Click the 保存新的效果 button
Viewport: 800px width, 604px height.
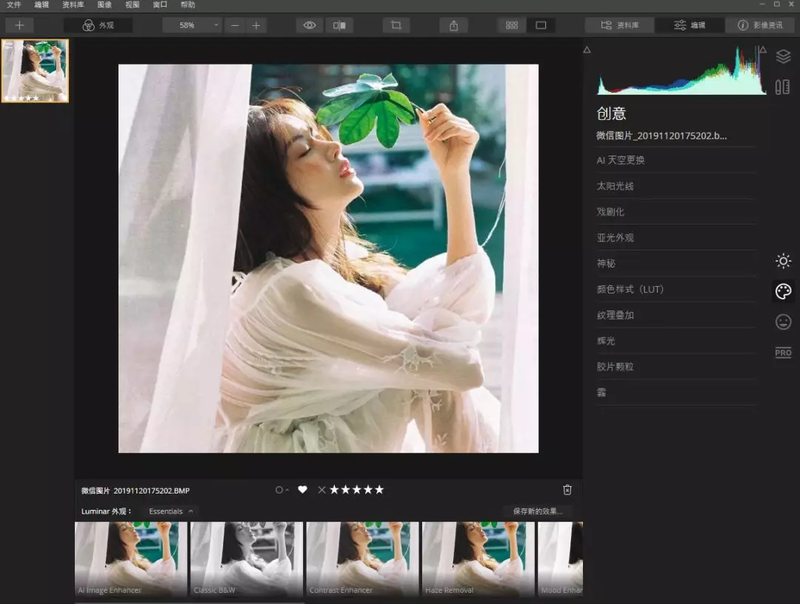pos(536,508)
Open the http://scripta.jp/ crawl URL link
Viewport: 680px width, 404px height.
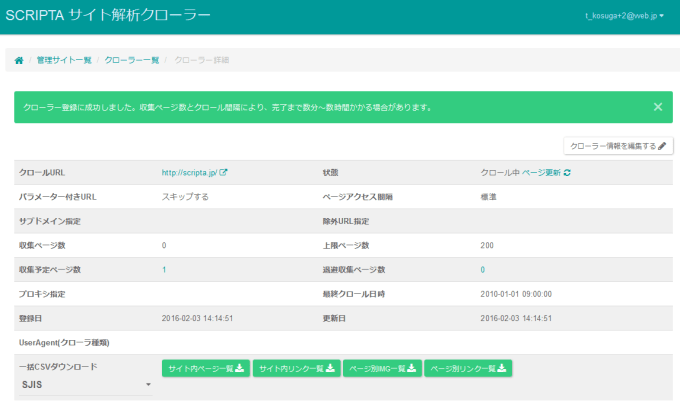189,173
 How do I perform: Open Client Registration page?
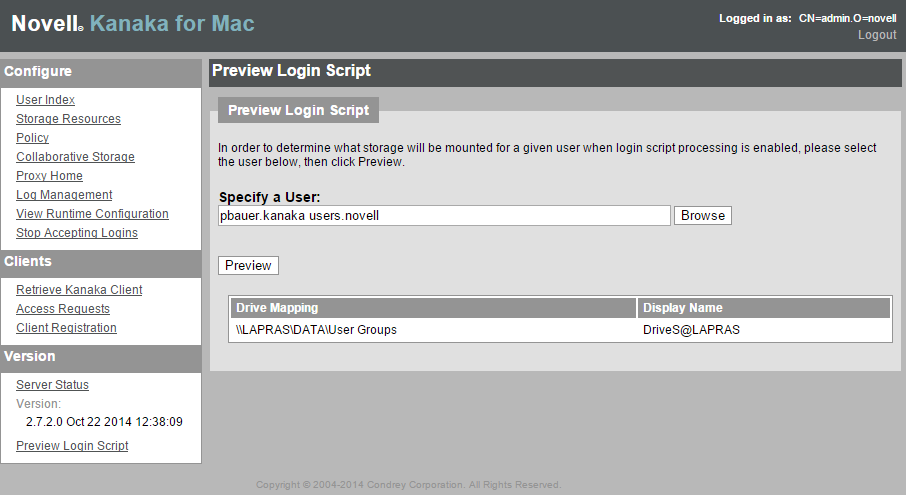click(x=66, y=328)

....

Assigned task = The copy must match each record exactly, apart from the images, which stay out.

Answer for the task =
Click the 保存新的效果 button
Viewport: 800px width, 604px height.
pos(536,508)
Open the http://scripta.jp/ crawl URL link
Viewport: 680px width, 404px height.
189,173
 How do I perform: Open Client Registration page?
click(x=66, y=328)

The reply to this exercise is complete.